Around 120,000 people lived in Dublin, “a fair and well built City, of great Antiquity, pleasantly seated near a large Harbour,” according to a contemporary survey. It was the second-largest urban space in the British Isles after London. Four stone bridges stretched across the river Liffey, which separated the older districts from the newer northern suburbs. South of the river, two Protestant cathedrals, Christ Church and St. Patrick’s, rose near the castle, seat of the lord lieutenant, Ireland’s governor. Other landmarks lined the quays or defined the skyline on the low hills above, from the Customs House and Four Courts, the main legal complex, to the Royal Hospital for injured and aging soldiers and the gray edifice of Trinity College, “all noble Buildings, and aptly contrived for their several Purposes.”

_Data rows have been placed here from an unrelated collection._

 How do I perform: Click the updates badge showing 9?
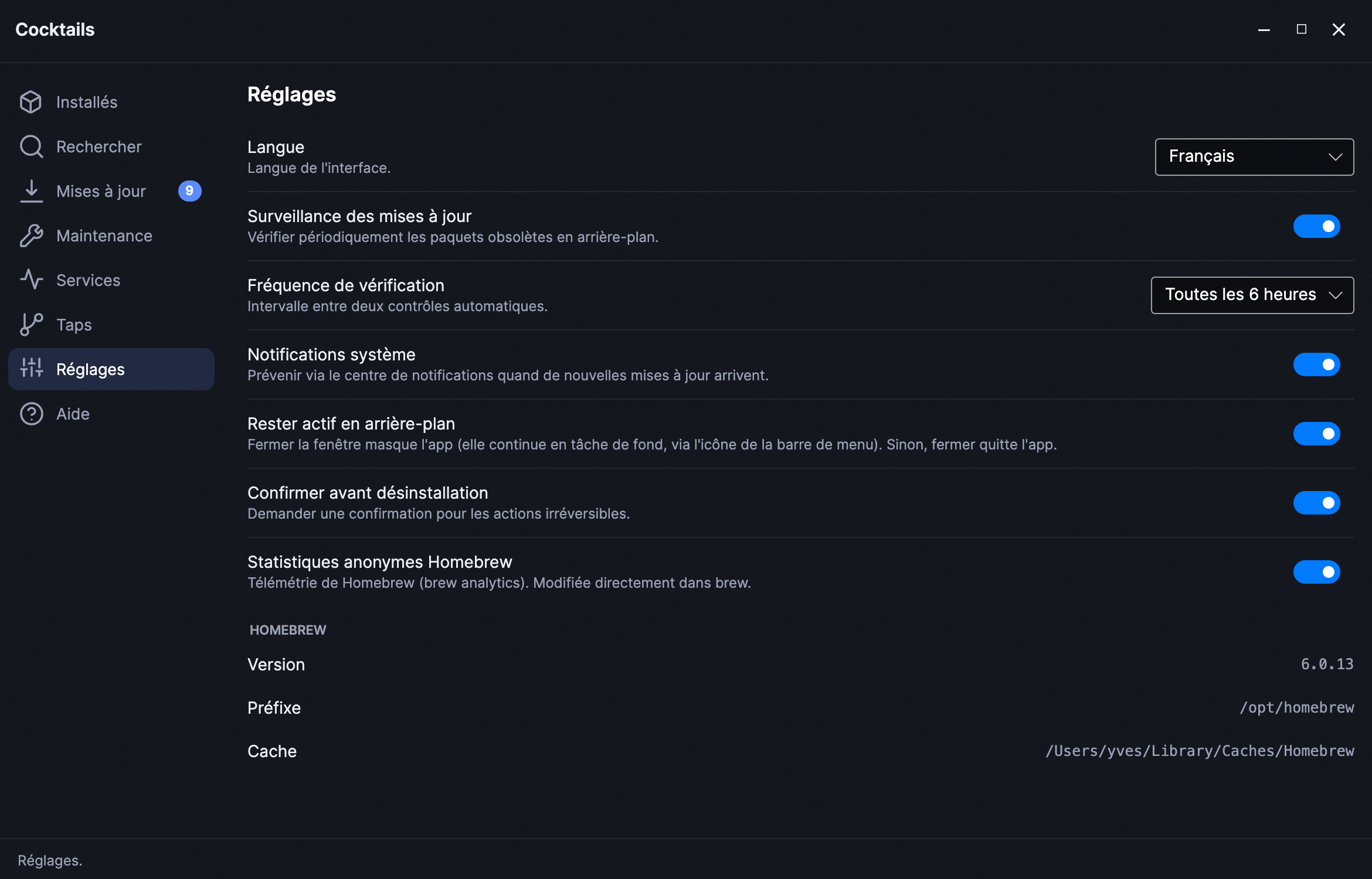click(189, 191)
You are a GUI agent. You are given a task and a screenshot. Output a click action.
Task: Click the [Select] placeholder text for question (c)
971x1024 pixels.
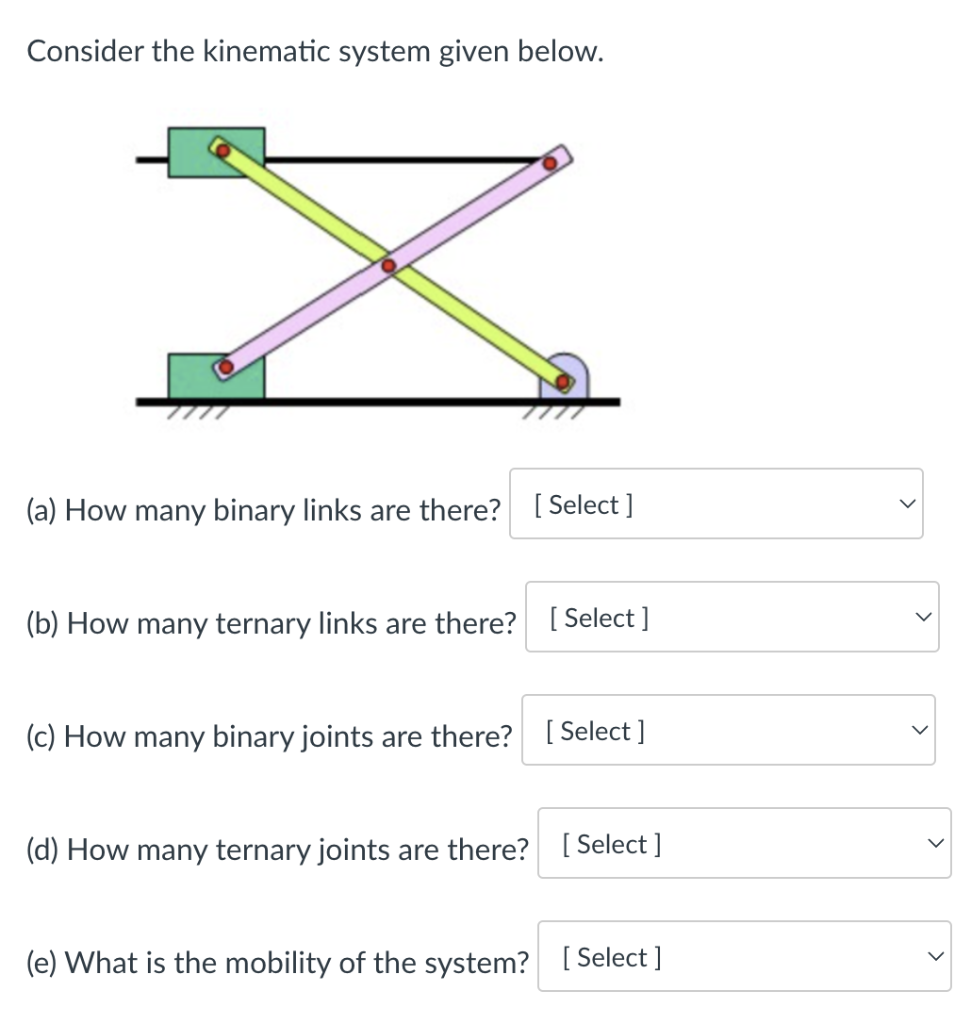point(595,730)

It was the first time Handel had ever been to Ireland. Yet despite the grand and picturesque scene that greeted him, it would have been hard not to think of the journey as a kind of self-banishment, a season in the provinces for a performer who had spent the last thirty years mainly in the seat of empire. In the capital his departure was the subject of gossip and worried conversations among his friends and admirers, all of whom seemed uncertain about exactly how long this unusual absence was supposed to last. “Till He comes, this Town will be a very dull place to [me],” Jennens remarked. Charles Burney would later attribute Handel’s flight to “the joint effects of anxiety, mortification, distress, and disappointment.” Alexander Pope offered a more poetic explanation in one stanza of his Dunciad. It was simply the dullness and bad taste of London society, he wrote, that “drove him to th’ Hibernian shore.”